# [À faire]
• A. Les affirmations suivantes concordent-elles avec l'article sur le cloud computing en Afrique ? (i) Le rapport de Balancing Act compte 112 data centers sur le continent. (ii) Teraco gère des data centers à Nairobi. (iii) Le serveur virtuel lancé par Webnow coûte 189 rands par mois. Pour chacune, répondez par oui ou par non et citez mot pour mot le passage qui tranche.
• B. Poursuivez l'article sur le cloud computing en Afrique en enchaînant après sa dernière phrase.

Gestion des données : l’Afrique (bientôt) sur un nuage
Alors que le trafic de contenus numériques explose, le cloud computing est devenu incontournable. De quoi favoriser la multiplication des data centers sur le continent ?
Ce concept se développe en Afrique. Un essor qui s’explique notamment par l’installation de câbles à fibre optique dans les fonds marins et le recours à des bandes passantes bon marché. Mais aussi par l’omniprésence du téléphone portable : entre 2010 et 2015, l’américain Cisco, leader mondial des réseaux, prévoit une croissance de 129 % du trafic de données mobiles sur le continent. Du fait des faibles capacités de stockage offertes par les téléphones portables, ces contenus seront nécessairement conservés virtuellement sur le web.
Certains développeurs de contenus internet ont déjà commencé à investir le cloud computing pour construire leurs applications. C’est le cas de Spinlet, une nouvelle plateforme mobile qui se voit comme l’iTunes africain et permet à ses utilisateurs de stocker de la musique sur le cloud et d’y accéder via leurs téléphones portables. Un type de services qui attire de plus en plus l’attention des opérateurs de téléphonie du continent. « Vous avez une application indépendante que vous pouvez stocker sur le cloud et que vous pouvez acheter par récépissé, par temps de connexion, par du crédit mobile ou par le biais d’un portefeuille électronique », précise Banky Ojutalayo, ancien directeur des services à valeur ajoutée de Glo Mobile, au Ghana. Les opérateurs pourront gagner de l’argent par ce biais, puisque les internautes consommeront du temps de connexion lors des téléchargements. Reste à savoir quelle part des revenus ces opérateurs accepteront de céder aux jeunes développeurs de contenus…
« Fermes de serveurs »
Le cloud computing intéresse aussi les entreprises. Les multinationales qui opèrent en Afrique payaient jusqu’à présent le prix fort pour utiliser les satellites à bandes passantes, qui supposaient des opérations de suivi en Europe et en Amérique du Nord. Mais la révolution des bandes passantes a permis à un nombre croissant d’entreprises africaines d’avoir recours à des services basés et gérés sur le cloud, alors que les appels à installer des data centers – ou « fermes de serveurs » – en Afrique se multiplient.
Un rapport, publié en janvier par le cabinet de conseil Balancing Act, évalue à 112 le nombre de data centers sur le continent : quinze en Afrique du Sud, onze en Égypte, au Ghana et au Nigeria, dix au Kenya et en Tunisie… Des compagnies africaines, comme Kenya Data Networks ou Teraco (qui gère des data centers au Cap, à Durban et à Johannesburg), contribuent à la construction de nouveaux modèles économiques, basés sur l’exploitation de produits bas de gamme. Utilisant l’un des data centers de Teraco, basé au Cap, le fournisseur d’accès à internet Webnow a ainsi lancé un serveur virtuel destiné aux petites entreprises, pour 189 rands par mois (19 euros).
Les câbles arrivent.

# [Jeu de données]

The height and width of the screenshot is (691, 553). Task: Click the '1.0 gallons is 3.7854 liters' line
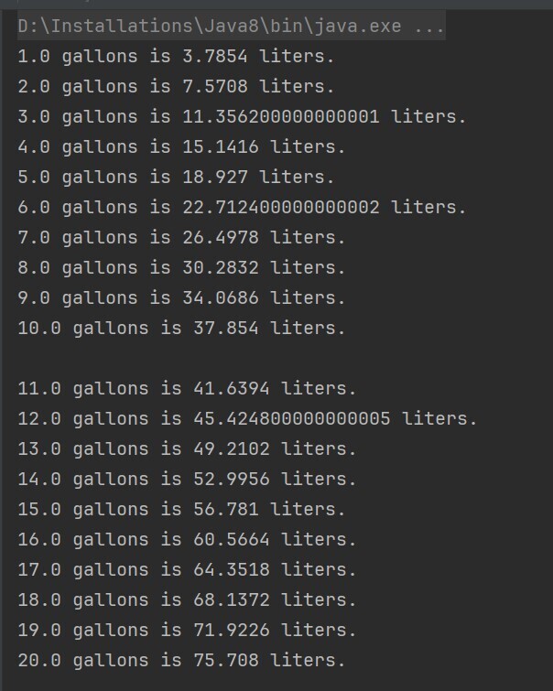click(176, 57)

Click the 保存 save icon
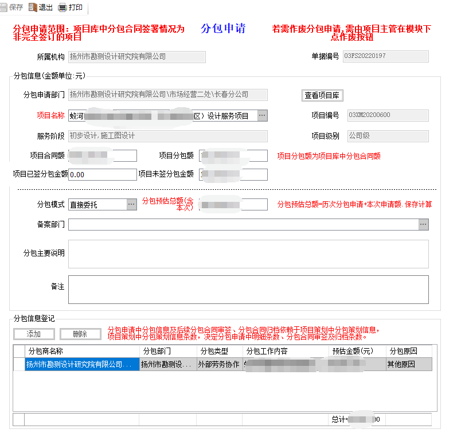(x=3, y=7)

---

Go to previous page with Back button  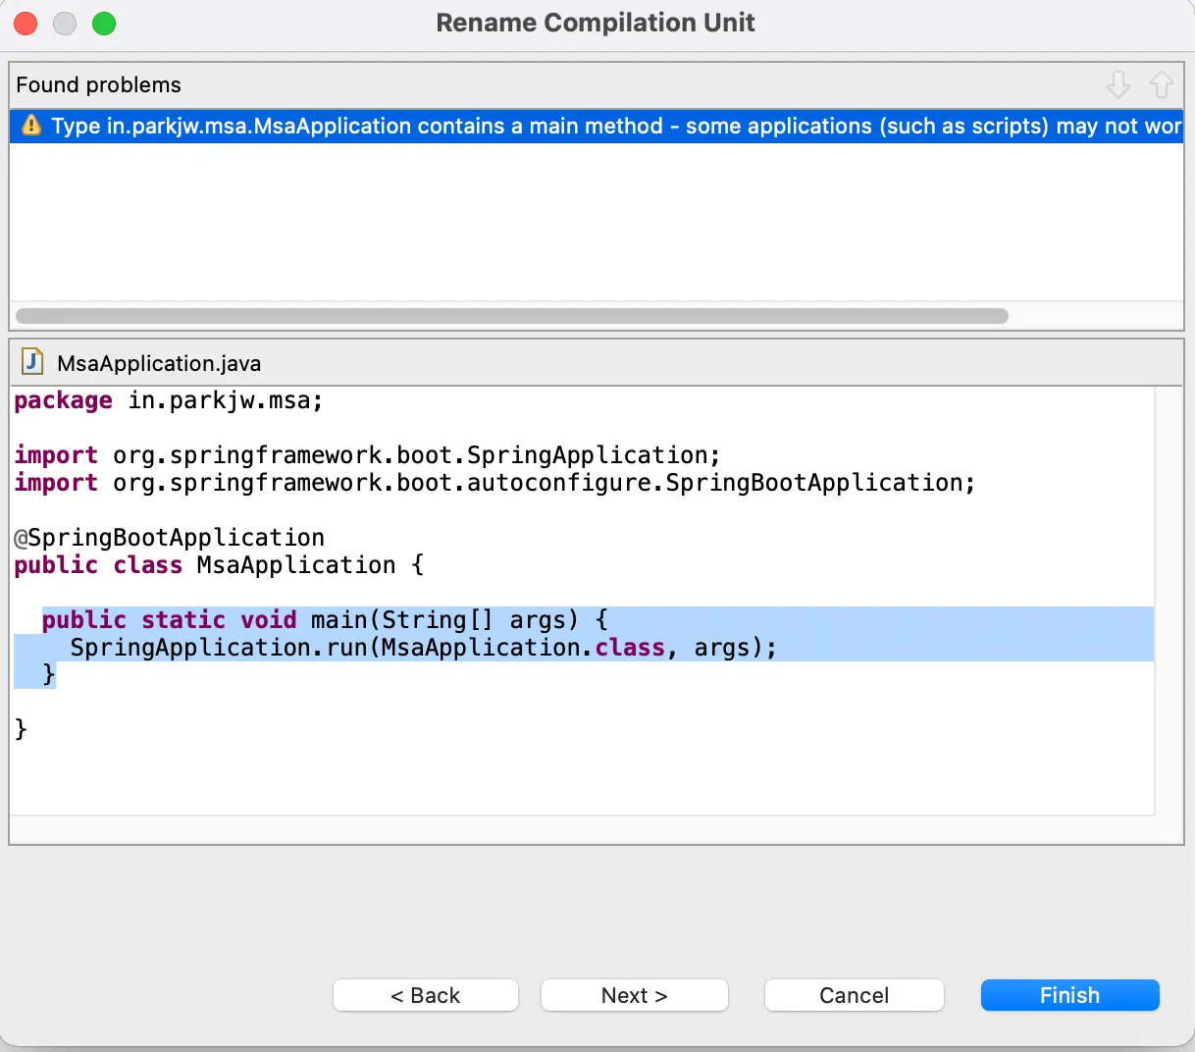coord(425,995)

# [Résultats par tâche]
• A.
(i) Oui : « évalue à 112 le nombre de data centers sur le continent ».
(ii) Non : « Teraco (qui gère des data centers au Cap, à Durban et à Johannesburg) ».
(iii) Oui : « pour 189 rands par mois (19 euros) ».

• B.
En avril, un consortium d’entreprises, parmi lesquelles MTN, Vodacom, Tata et Telkom, a terminé l’installation à Yzerfontein (Afrique du Sud) du West Africa Cable System (Wacs), qui longe la côte ouest-africaine. D’un coût de 650 millions de dollars (455 millions d’euros), il doit être lancé début 2012. De l’autre côté du continent, trois réseaux relient désormais l’Afrique de l’Est : Seacom, Eastern Africa Submarine System (Eassy) et The Eastern African Marine System (Teams). Un quatrième réseau, Lower Indian Ocean Network (Lion), qui relie Madagascar et l’île Maurice, sera déployé au Kenya en passant par Mayotte courant 2012.
Seacom a annoncé en mars que deux ans seulement après son lancement ses services ont été étendus au Botswana, au Lesotho, en Namibie, au Swaziland et au Zimbabwe… et qu’au moins cinq nouveaux pays suivront d’ici à la fin de 2011. Après des ruptures de câbles l’année dernière, Seacom a dû acheter un taux de capacité plus important sur le réseau de Teams. La compagnie a aussi eu du mal à installer un câble en mer Rouge. Les négociations ont été ralenties par les révolutions qui touchent le Moyen-Orient. Le réseau s’étend actuellement d’Afrique de l’Est à Bombay en passant par Marseille, à travers le système Sea-Me-We-4, dont les coupures répétées affectent les utilisateurs en Afrique du Sud. G.W.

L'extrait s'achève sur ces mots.